Across the records below, report how many lines include the word "agent", stating the number alone.

***

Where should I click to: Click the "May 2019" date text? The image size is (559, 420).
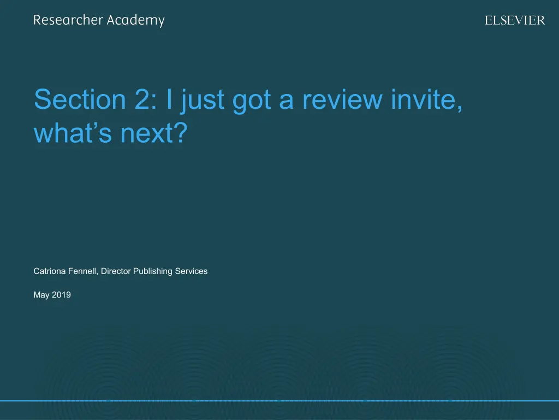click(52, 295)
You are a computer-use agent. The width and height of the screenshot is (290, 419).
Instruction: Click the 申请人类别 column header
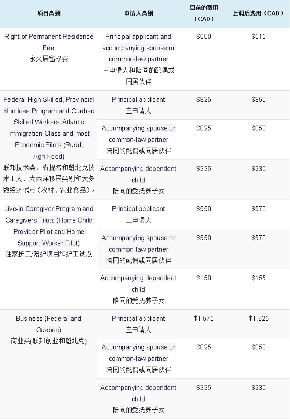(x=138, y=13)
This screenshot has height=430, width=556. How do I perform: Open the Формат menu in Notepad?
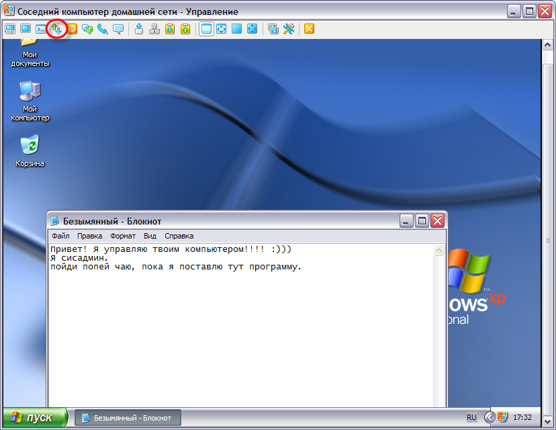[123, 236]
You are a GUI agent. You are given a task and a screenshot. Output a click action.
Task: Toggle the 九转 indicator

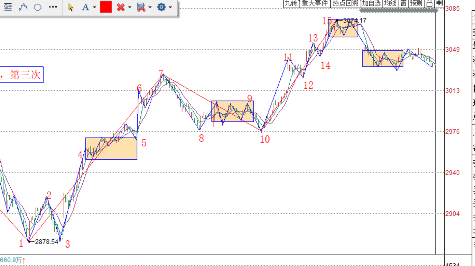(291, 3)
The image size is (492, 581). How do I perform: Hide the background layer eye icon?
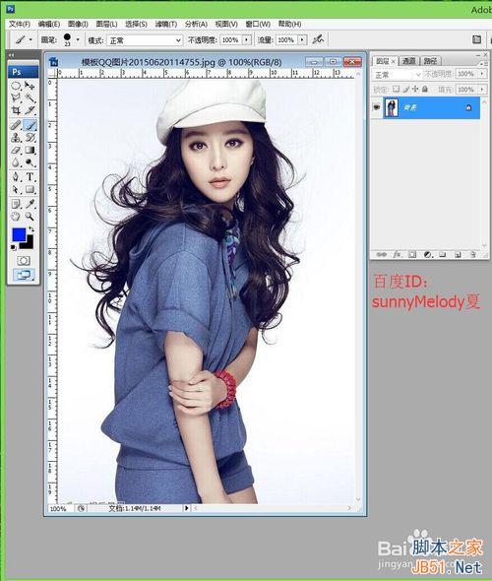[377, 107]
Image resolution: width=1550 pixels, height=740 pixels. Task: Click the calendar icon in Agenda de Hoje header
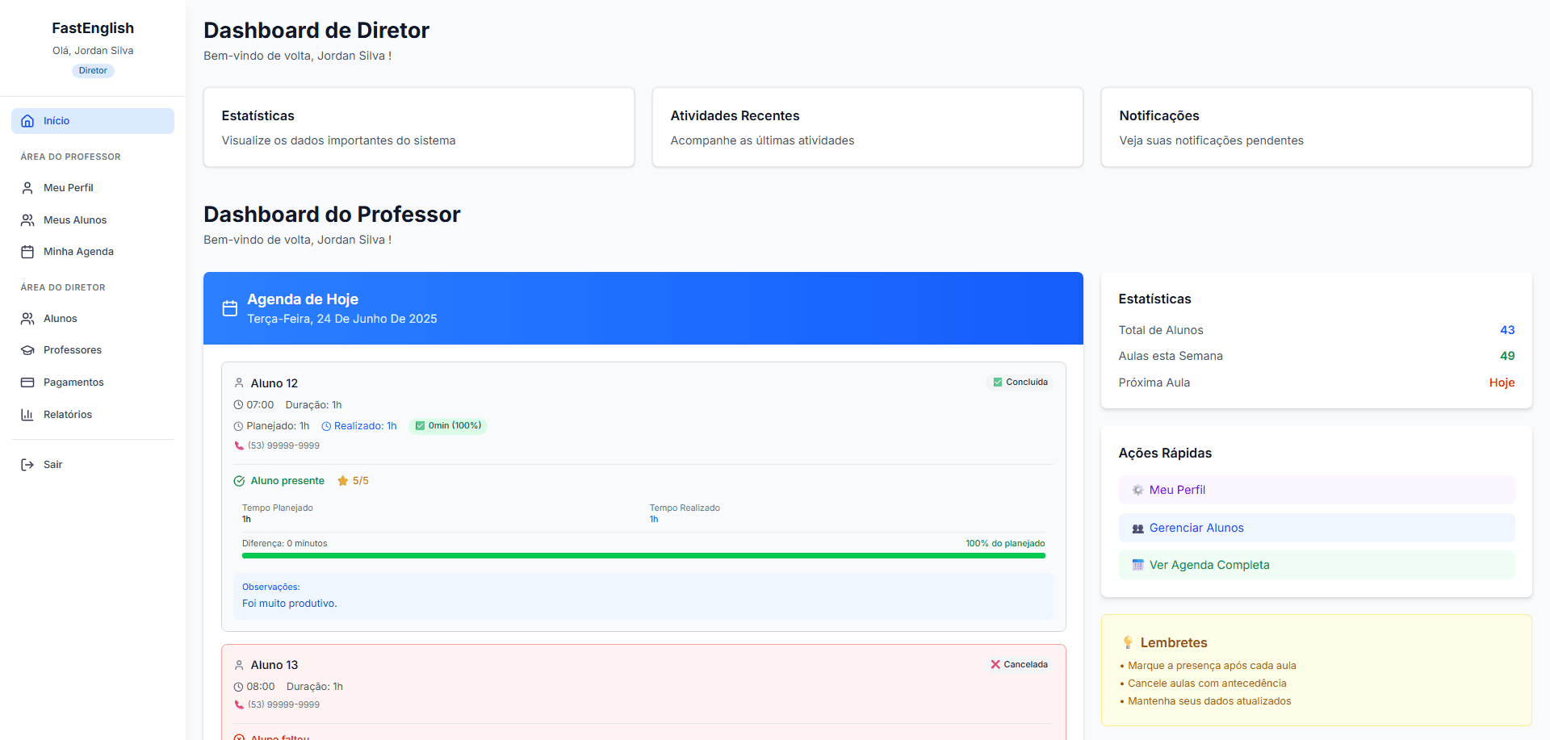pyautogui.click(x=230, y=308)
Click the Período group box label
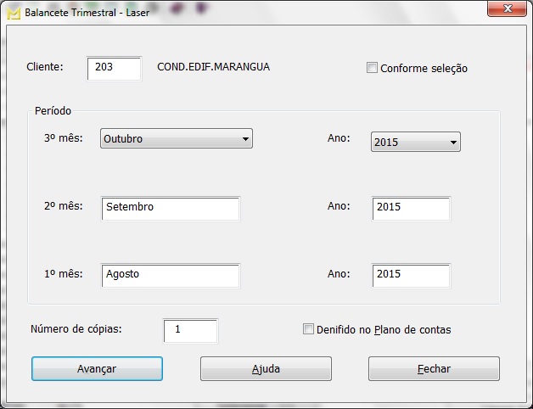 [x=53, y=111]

***

EXERCISE RESPONSE:
2